NL/BG 17.28
VERS 28
- aśraddhayā hutaṁ dattaṁ, tapas taptaṁ kṛtaṁ ca yat
- asad ity ucyate pārtha, na ca tat pretya no iha
WOORD-VOOR-WOORD-VERTALINGEN
aśraddhayā — zonder geloof; hutam — gebracht als offer; dattam — geschonken; tapaḥ — ascese; taptam — verricht; kṛtam — gedaan; ca — en; yat — dat wat; asat — vals; iti — zo; ucyate — wordt genoemd; pārtha — o zoon van Pṛthā; na — nooit; ca — en; tat — dat; pretya — na de dood; na u — evenmin; iha — in dit leven.
VERTALING
Alles wat zonder geloof in de Allerhoogste wordt gedaan als offer, als ascese of uit vrijgevigheid, o zoon van Pṛthā, is tijdelijk. Het wordt ‘asat’ genoemd en is waardeloos, zowel in dit leven als in het volgende.
COMMENTAAR
Alles wat wordt gedaan zonder op het transcendentale doel gericht te zijn — ook al is dat het verrichten van offers, ascese of vrijgevigheid — is waardeloos. In dit vers worden zulke activiteiten daarom als verfoeilijk afgedaan. Alles zou in Kṛṣṇa-bewustzijn voor de Allerhoogste moeten worden gedaan. Zonder dit geloof en zonder de juiste begeleiding kan men geen enkel resultaat behalen. In alle Vedische teksten wordt aangeraden om op de Allerhoogste te vertrouwen en in Hem te geloven. Bij het volgen van de Vedische instructies is het uiteindelijke doel Kṛṣṇa te begrijpen. Zonder dit principe te volgen kan niemand succesvol zijn. Het is daarom het beste om vanaf het begin te handelen in Kṛṣṇa-bewustzijn onder begeleiding van een bonafide spiritueel leraar. Dat is de manier om alles succesvol te maken.
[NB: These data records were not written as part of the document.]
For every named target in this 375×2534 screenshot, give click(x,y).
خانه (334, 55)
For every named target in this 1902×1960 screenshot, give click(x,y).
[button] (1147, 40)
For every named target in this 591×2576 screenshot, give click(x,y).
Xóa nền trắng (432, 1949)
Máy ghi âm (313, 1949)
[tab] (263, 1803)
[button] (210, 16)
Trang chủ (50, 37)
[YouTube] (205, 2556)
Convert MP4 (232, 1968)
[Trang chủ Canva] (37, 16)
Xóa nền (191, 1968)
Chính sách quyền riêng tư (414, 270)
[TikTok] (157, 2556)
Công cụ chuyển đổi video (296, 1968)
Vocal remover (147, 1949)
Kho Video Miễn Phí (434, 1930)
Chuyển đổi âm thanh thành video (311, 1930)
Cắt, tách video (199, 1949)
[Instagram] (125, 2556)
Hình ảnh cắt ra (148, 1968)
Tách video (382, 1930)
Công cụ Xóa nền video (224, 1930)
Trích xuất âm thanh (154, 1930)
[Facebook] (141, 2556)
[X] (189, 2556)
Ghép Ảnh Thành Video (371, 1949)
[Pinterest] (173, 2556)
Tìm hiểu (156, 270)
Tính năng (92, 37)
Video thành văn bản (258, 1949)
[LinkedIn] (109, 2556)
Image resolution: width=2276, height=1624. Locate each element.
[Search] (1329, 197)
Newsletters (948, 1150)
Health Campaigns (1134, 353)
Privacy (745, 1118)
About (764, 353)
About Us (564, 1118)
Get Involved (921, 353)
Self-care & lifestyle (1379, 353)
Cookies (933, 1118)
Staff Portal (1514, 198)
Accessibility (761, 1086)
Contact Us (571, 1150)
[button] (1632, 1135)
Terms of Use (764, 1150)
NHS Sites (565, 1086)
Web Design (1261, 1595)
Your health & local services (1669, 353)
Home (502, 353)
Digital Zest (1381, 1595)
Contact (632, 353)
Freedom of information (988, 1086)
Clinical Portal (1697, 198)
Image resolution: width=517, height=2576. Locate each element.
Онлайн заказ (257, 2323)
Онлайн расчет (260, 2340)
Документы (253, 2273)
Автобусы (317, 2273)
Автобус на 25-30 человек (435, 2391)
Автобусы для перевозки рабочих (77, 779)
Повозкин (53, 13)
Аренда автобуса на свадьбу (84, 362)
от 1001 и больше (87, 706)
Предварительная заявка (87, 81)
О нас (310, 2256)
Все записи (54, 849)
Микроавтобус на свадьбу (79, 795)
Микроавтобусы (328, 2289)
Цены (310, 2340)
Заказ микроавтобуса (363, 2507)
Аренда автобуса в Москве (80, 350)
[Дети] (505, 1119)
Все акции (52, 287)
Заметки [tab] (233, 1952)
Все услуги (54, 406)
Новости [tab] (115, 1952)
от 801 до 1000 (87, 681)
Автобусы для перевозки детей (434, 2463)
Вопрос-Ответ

In de geconditioneerde toestand zijn mensen aangetrokken tot het vereren van halfgoden, geesten of Yakṣa’s zoals Kuvera. De hoedanigheid goedheid is beter dan de hoedanigheden hartstocht en onwetendheid, maar wie zich direct op het Kṛṣṇa-bewustzijn toelegt, staat boven deze drie hoedanigheden van de materiële natuur. Hoewel er een proces is van geleidelijke verheffing, is het het beste zich door omgang met zuivere toegewijden direct op het Kṛṣṇa-bewustzijn toe te leggen, zoals in dit hoofdstuk werd aangeraden. Om succesvol te zijn, moet men eerst de juiste spiritueel leraar vinden en onder zijn begeleiding getraind worden. Hierdoor krijgt men vertrouwen in de Allerhoogste. Wanneer dat vertrouwen na verloop van tijd rijpt, wordt het liefde voor God genoemd. Deze liefde is het uiteindelijke doel van de levende wezens. Men moet zich daarom direct toeleggen op het Kṛṣṇa-bewustzijn. Dat is de boodschap van dit zeventiende hoofdstuk.
Zo eindigen de commentaren van Śrī Śrīmad A.C. Bhaktivedanta Swami Prabhupāda bij het zeventiende hoofdstuk van Śrīmad Bhagavad-gītā, getiteld ‘De vormen van geloof’.